Maintenance has been around as long as humans have existed. From the routine sharpening of man’s earliest spears and tools to the repair work needed for modern technologies, our tools and machines have needed upkeep and repair. “If it isn’t broken, don’t fix it” is an adage that has been repeated for decades. But is that a viable approach in today’s plants? For the most part, the answer is no, especially when it comes to asset-intensive industries and smart factories. To illustrate that point, let’s consider three different maintenance strategies, when they’re effective and when they’re not – and how data can help improve them.


Reactive Maintenance

Reactive maintenance is the oldest strategy known to man: repairing or replacing a part after it has stopped functioning. This form of upkeep is responsible for 83% uptime in processes that use it exclusively. While that may sound good to some, what happens during the other 17% of the time? You can’t choose when a piece of equipment will stop working, and when downtime comes at inopportune moments, it can lead to a significant loss of time and money.

Preventive Maintenance

Preventive maintenance involves time or usage-based inspections and maintenance and typically is employed as an asset’s complexity increases. Preventive maintenance can increase uptime by as much as 5%, but can also lead to over-maintenance.

Proactive Maintenance

Observing patterns and trends in equipment operation and acting on signs that a machine will need some form of upkeep soon is the start of a more proactive approach to maintenance.

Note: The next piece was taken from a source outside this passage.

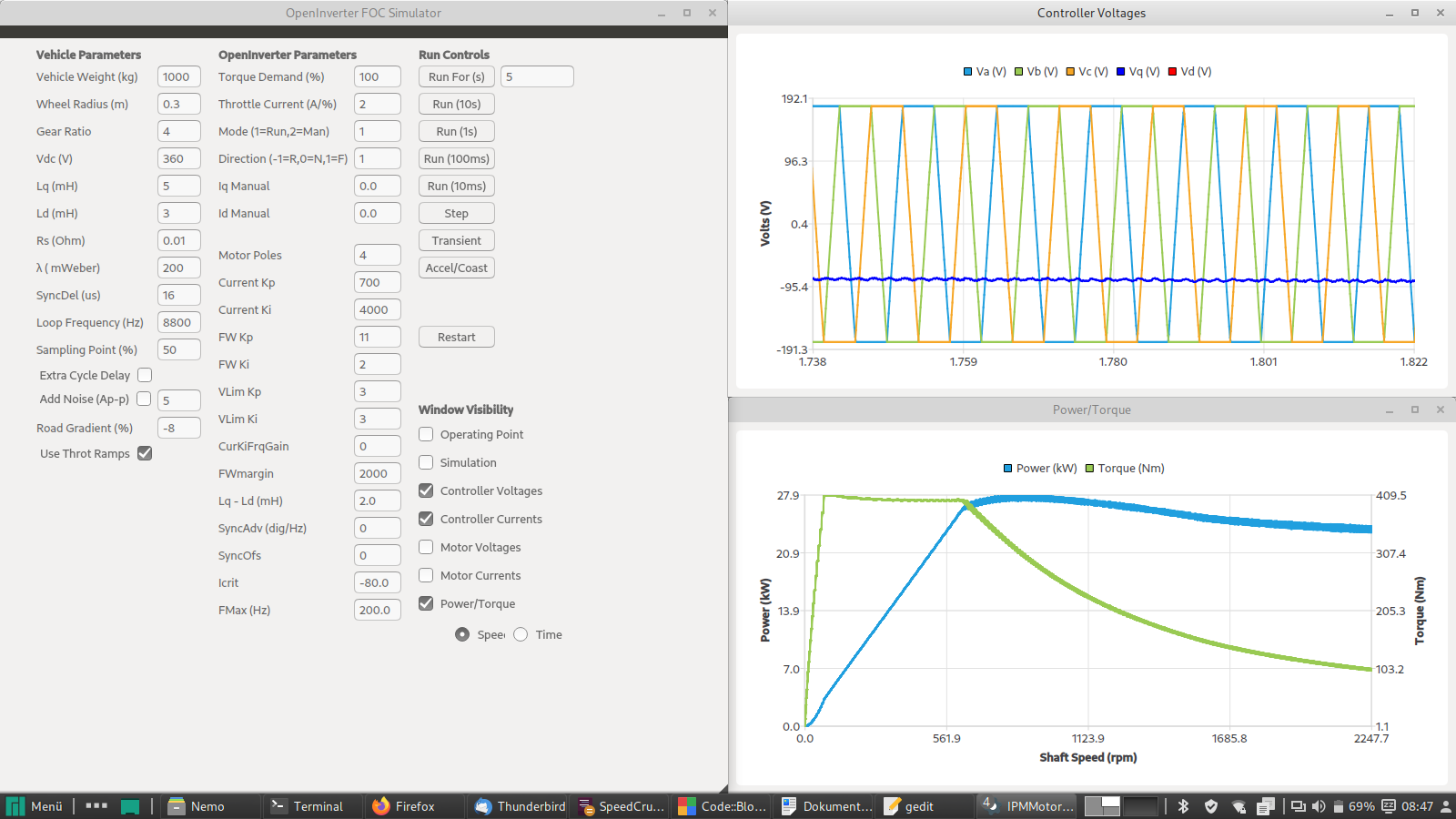Click the Bluetooth tray icon
1456x819 pixels.
[1183, 806]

In addition to longer life and lower costs, proactive approaches often align with organizational initiatives such as health and safety concerns, sustainability, and better regulatory compliance.

With Great Data Comes Great Opportunity

The types of maintenance we’ve discussed can be effective, but uptime can reach 98% when businesses begin to incorporate data into their maintenance strategies. With good data, a company can start to pinpoint why equipment failed, which provides an opportunity to intervene before failure in the future. The focus shifts from repairing to improving.

The goal for every organization should be to optimize its assets. Machines are getting smarter, finding patterns in data, and extrapolating generalizations from those patterns. Advanced strategies such as predictive forecasting and reliability-centered maintenance require a constant stream of data to improve equipment availability. The completeness, accuracy, and integrity of data becomes critical.

Are You Just Keeping Up?

Maintenance is being recognized as an area in which companies need to invest, rather than a cost to be reduced. To fully exploit the oceans of data generated by today’s assets, one of those investments should be an enterprise asset management system (EAM). And integrating it with your enterprise resource planning (ERP) system as well as your manufacturing execution system (MES) should be a top priority. This type of initiative is iterative and typically includes learning and continuous process improvement over a long period, so setting the right expectations among stakeholders is important. But that shouldn’t dissuade you from moving forward; instead, it should encourage you to begin now.